Apart from the economic costs involved, toll charges are justified on another ground – safety. It is hardly a secret that ours is the most unsafe country when it comes to road transport – accounting for one out of every ten of such deaths worldwide. Indeed, with 130,000 deaths every year – not to cite the horrific figures for injuries – we have now overtaken China with the worst-ever traffic accident rate. A part of the revenue from tolls could and should be earmarked for tightening up safety measures along highways. This will include better signage, first-aid facilities and, not least, education of drivers.

India has over 525 toll plazas operating on national and state highways and between 150 and 200 will be added in the next few years. Only the myopic will oppose the installation of these booths. The state has for some years been relying on private investment to build vital road  infrastructure. During the 11th five-year plan, private sector investment on the National Highways Development Project was Rs 62,629 crores, as against Rs 11,032 crores in the previous plan. Private operators look to recovering their investment from such charges as well as for the maintenance over a specified number of years under their contract.

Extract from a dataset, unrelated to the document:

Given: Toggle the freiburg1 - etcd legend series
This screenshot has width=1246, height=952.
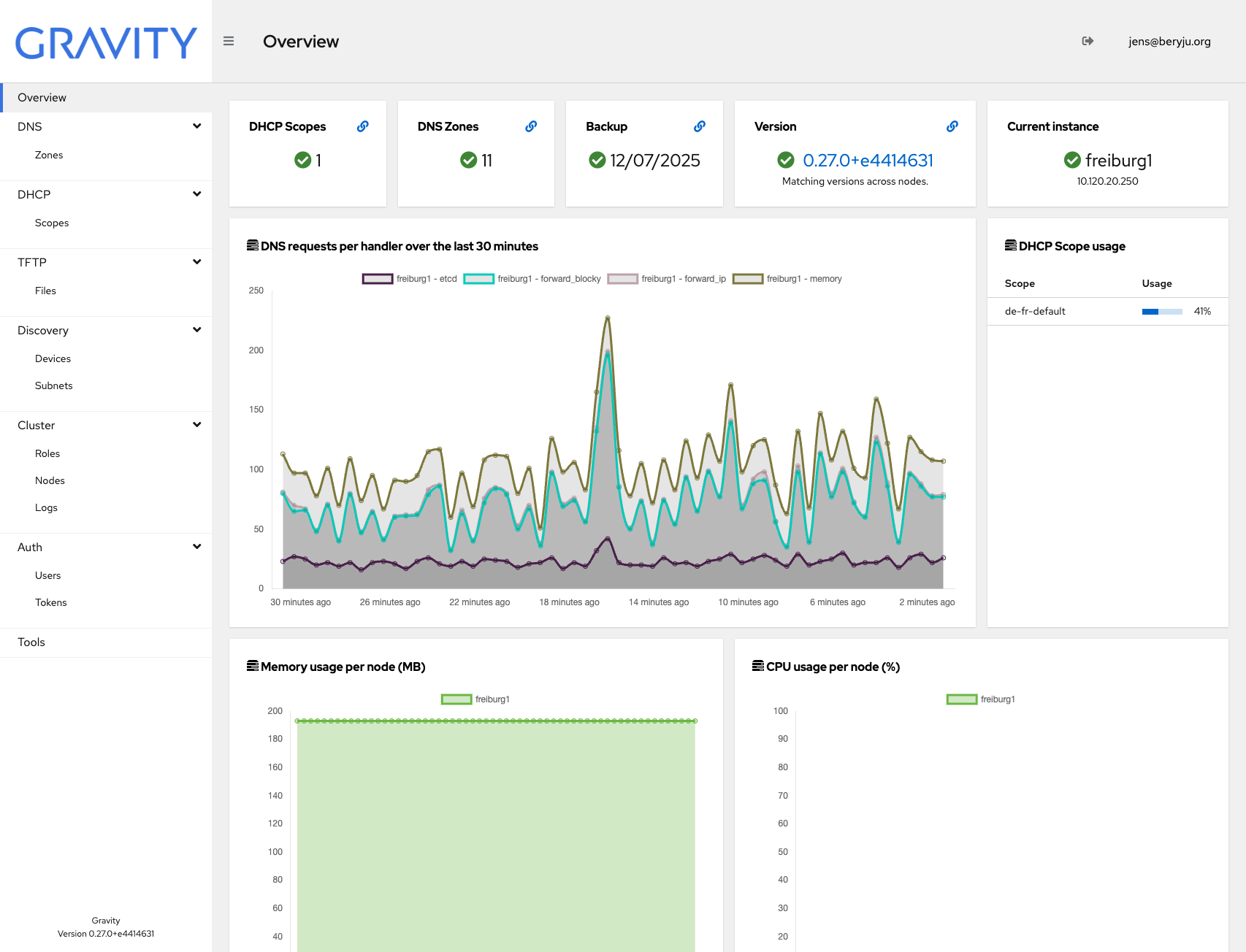Looking at the screenshot, I should (x=410, y=279).
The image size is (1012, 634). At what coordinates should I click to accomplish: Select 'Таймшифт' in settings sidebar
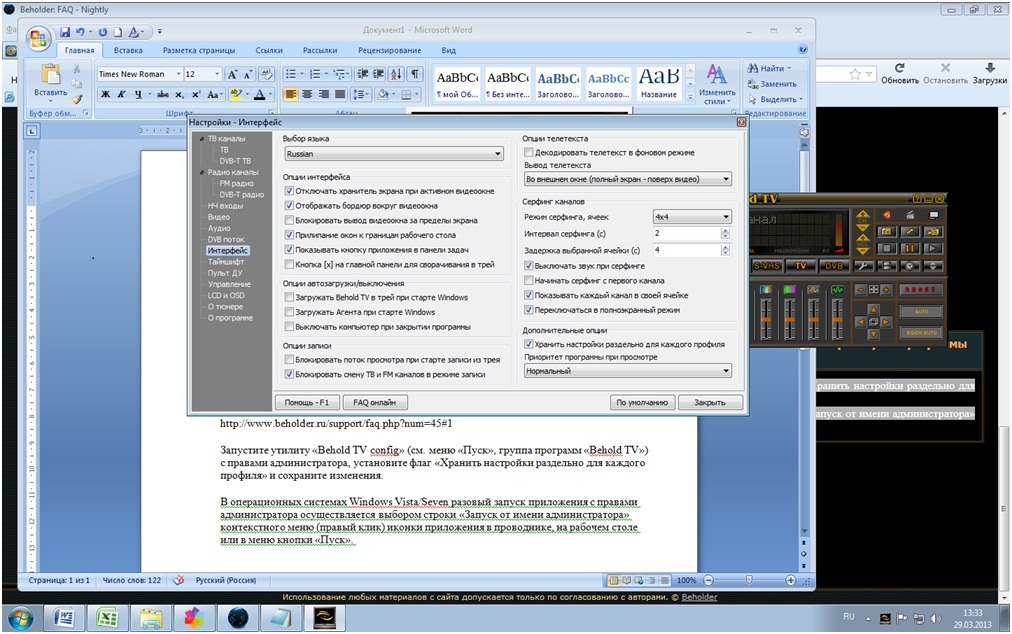(227, 261)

There may, however, be a case for reassessing the location of booths along a highway, to ensure that road users are not unduly charged, as the MNS has argued in Mumbai. The NHAI prescribes a minimum distance of 60 km between two plazas for this very reason. This norm has not been applied in several outlying areas of major cities and should be examined on a case by case basis.

Tolls and the environment

There is yet another reason why tolls are necessary, which is to discourage motorised transport for both public and private use for environmental reasons. Only recently, Delhi was adjudged the most polluted city in the world, ousting China from that unenviable position.

Mumbai has some of the most expensive real estate in the world, but the tolls – for example, Rs 55 for a single journey on the 4.5km-long BWSL are woefully incommensurate. The MSRDC wanted to increase it to Rs 75 at one point, but eventually backed off, judging that even fewer motorists would use it in the event.

Other disincentives are also called for, for the same reason. It is to the credit of the municipal corporation that it has recently decided to raise parking fees in certain precincts of the central business district to Rs 60 per hour and also charge for parking at night.

It is due to the worldwide concern regarding climate change that cities in the global North are erecting barriers to the speedy movement of vehicles within cities, including pedestrianisation of city centres. In, India, we seem hell-bent on doing exactly the opposite and rolling out the red carpet for the dirtiest, noisiest and most dangerous form of transport.